Early on we’re introduced to ‘Sour’ producer Dan Nigro, who rides shotgun throughout, with much of the film showing the duo creating the album in the studio. It’s an intriguing insight into the process, as they work through new songs and wrangle the album into shape, giving further context to the songs that have soared up the charts around the world.
These moments are intercut with new interviews in which Rodrigo dissects what it was like navigating this chapter in her life. It’s at time earnest: “There’s nothing that connects people and there’s nothing that’s like a truer window into the human emotion than music,” she says of the songwriting process. And yet, this honesty is coupled with refreshing self-awareness, as Rodrigo reveals: “You want people to look at you for your talent and skill, and you’re also, you know, 18 and I want people to think I’m pretty and cool and funny or whatever.” Later she’s joined by English musician Jacob Collier; as they sit on the hood of a car in a desert, she confides: “I’m terrified that since I’m not going to be devastated for the rest of my life, I’m no longer going to be able to make a good album.”
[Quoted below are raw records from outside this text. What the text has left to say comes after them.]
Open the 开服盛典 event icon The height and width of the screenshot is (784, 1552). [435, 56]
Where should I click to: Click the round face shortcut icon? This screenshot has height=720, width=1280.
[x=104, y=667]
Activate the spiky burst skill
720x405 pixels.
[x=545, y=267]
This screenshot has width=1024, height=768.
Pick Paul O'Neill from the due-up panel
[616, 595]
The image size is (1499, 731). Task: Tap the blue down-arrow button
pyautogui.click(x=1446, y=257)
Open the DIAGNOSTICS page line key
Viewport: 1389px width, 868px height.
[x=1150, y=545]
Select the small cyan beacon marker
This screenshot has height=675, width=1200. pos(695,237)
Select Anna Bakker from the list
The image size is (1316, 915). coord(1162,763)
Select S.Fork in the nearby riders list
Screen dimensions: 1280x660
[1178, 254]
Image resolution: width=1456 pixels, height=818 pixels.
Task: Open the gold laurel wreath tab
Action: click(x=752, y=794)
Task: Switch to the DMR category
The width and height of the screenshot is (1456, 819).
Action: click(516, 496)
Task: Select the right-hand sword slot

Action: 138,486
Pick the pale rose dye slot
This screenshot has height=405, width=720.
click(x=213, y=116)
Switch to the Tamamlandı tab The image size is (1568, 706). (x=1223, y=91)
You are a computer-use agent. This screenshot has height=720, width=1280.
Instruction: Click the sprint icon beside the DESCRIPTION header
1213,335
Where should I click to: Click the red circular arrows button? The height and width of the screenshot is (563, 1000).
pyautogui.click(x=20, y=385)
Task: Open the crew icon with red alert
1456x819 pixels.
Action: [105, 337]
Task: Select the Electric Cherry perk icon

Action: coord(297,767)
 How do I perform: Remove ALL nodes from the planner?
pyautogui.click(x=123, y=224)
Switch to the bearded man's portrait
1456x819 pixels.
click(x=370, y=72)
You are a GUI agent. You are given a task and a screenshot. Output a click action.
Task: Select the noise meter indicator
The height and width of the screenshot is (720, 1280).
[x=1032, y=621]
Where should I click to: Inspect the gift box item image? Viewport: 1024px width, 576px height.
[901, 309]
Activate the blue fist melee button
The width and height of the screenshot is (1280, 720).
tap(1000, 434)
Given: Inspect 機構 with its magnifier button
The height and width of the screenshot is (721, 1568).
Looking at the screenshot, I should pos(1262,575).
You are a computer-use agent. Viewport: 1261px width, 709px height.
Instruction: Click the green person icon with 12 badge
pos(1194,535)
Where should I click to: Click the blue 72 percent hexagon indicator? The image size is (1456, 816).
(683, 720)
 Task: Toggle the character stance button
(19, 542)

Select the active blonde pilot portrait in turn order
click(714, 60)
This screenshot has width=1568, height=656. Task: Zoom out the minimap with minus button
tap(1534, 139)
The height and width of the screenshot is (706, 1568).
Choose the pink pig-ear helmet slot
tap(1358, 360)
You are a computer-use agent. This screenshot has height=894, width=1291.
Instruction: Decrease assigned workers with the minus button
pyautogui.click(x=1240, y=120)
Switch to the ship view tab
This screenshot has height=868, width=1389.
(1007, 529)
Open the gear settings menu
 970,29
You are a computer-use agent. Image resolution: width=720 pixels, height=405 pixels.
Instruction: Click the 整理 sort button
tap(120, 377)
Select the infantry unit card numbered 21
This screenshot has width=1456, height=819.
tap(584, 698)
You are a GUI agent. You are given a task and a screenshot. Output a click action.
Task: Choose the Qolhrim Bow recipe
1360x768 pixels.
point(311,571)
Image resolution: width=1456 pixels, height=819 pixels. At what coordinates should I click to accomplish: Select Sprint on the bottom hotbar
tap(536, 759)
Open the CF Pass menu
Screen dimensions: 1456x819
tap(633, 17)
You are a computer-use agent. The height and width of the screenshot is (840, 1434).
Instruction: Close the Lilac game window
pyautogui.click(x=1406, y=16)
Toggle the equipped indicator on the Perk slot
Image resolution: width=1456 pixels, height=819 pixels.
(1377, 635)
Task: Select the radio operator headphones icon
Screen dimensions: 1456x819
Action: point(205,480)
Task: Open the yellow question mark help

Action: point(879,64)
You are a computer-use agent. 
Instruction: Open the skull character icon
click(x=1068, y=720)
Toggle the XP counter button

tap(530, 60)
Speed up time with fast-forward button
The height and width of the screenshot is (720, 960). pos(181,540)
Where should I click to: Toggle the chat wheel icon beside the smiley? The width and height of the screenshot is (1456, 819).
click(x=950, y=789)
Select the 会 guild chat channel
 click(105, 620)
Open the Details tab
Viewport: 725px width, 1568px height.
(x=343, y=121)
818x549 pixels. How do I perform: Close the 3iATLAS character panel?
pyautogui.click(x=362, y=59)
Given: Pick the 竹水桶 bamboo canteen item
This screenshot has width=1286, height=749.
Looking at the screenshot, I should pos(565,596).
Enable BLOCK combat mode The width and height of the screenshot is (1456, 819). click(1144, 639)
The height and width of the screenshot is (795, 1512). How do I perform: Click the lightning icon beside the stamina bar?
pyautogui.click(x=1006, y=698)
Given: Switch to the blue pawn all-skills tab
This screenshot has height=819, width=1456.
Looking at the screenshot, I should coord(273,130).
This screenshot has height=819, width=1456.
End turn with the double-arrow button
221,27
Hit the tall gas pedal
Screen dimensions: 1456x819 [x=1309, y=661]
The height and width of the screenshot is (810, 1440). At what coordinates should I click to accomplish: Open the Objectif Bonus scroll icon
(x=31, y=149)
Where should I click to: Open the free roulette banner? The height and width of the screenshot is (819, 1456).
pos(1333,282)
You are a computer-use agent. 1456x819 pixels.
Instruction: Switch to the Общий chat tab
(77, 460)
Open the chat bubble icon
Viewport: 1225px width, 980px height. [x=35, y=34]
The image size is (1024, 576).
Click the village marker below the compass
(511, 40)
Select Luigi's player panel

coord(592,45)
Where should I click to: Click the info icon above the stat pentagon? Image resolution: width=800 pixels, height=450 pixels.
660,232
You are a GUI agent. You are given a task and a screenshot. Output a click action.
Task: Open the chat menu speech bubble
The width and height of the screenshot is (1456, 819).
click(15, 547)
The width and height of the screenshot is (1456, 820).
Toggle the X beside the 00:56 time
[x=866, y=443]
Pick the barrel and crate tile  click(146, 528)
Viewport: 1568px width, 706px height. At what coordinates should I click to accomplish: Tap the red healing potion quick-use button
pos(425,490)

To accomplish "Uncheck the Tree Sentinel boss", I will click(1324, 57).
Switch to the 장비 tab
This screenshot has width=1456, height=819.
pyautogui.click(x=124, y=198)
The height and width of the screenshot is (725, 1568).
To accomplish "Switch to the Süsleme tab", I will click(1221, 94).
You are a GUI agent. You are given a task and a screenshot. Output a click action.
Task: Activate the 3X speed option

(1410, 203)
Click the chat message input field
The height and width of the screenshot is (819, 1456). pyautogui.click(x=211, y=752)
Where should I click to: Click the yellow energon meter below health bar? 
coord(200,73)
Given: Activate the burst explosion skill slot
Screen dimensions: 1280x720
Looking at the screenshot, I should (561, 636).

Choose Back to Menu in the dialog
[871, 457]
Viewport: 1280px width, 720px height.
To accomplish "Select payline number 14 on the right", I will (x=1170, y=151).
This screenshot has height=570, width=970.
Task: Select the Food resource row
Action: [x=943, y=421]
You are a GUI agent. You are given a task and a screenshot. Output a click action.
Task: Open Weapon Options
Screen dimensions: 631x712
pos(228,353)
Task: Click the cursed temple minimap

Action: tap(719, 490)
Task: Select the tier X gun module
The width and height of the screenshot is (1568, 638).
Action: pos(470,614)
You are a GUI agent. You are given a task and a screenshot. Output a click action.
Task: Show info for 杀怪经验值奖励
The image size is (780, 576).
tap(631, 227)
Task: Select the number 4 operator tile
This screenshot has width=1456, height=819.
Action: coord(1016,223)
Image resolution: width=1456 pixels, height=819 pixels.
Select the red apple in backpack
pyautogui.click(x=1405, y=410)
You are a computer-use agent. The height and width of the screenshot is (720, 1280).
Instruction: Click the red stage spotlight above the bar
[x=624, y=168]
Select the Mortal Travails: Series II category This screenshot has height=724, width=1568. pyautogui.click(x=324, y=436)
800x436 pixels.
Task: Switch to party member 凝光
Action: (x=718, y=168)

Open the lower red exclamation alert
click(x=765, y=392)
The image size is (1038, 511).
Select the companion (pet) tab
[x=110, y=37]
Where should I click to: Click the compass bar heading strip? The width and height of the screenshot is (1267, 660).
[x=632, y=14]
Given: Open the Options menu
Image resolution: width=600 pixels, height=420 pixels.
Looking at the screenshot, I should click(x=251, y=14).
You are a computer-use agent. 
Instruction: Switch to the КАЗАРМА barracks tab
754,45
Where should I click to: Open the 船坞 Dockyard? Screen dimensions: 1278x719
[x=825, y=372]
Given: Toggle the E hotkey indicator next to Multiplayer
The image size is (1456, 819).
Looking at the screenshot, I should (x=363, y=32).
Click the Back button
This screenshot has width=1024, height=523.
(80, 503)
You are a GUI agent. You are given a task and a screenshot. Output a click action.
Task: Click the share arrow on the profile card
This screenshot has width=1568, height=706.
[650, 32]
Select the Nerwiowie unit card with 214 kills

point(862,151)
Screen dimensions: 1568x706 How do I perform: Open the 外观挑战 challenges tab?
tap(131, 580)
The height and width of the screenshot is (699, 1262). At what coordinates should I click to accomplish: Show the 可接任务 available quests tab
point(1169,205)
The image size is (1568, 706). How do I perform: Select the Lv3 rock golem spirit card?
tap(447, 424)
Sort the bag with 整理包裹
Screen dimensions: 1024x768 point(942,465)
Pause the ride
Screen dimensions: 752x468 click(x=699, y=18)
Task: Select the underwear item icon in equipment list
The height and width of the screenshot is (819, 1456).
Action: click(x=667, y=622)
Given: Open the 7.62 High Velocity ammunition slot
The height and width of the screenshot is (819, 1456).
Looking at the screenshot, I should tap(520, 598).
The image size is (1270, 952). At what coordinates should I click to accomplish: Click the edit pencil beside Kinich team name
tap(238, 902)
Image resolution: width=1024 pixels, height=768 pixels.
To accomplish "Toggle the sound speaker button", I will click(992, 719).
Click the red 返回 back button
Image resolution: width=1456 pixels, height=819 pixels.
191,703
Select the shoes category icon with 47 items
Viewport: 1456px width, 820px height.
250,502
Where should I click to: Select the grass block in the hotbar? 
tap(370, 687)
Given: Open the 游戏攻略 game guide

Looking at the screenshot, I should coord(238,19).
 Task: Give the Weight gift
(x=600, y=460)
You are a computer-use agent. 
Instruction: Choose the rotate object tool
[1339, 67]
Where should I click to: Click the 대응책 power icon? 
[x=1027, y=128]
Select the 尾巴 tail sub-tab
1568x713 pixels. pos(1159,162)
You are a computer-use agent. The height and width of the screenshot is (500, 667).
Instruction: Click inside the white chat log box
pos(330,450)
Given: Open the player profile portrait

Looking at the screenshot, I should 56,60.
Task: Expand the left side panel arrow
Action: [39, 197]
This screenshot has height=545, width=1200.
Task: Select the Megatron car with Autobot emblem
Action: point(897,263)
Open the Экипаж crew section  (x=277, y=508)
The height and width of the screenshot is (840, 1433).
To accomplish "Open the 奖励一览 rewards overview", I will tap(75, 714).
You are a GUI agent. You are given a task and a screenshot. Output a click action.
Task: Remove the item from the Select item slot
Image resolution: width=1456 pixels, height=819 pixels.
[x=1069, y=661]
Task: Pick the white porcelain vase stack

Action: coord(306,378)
The film is gorgeously shot, with stunning drone footage showing off the road trip scenery, and carefully curated locations for each of the performances. ‘Deja Vu’ is performed at a highway diner, ‘Happier’ in a half-empty house surrounded by boxes, and ‘Enough or You’ in a forest. The songs undergo musical makeovers, too: ‘Jealousy, Jealousy’, performed in an underpass, is transformed into a pit-opening pop-punk anthem, while ‘Good 4 U’ gets a cinematic string accompaniment that is a highlight of the film.
‘Driving Home 2 U (A Sour Film)’ is an honest look under the hood of ‘Sour’, as well as the past year of Rodrigo’s life. Peel away the astonishing cinematography and megawatt live performances, and it’s a frank account of the artist’s rapid ascension, as she navigates the scrutiny that comes with being a young woman in the public eye. If this is chapter one of Rodrigo’s story, it’ll be fascinating to see what comes next.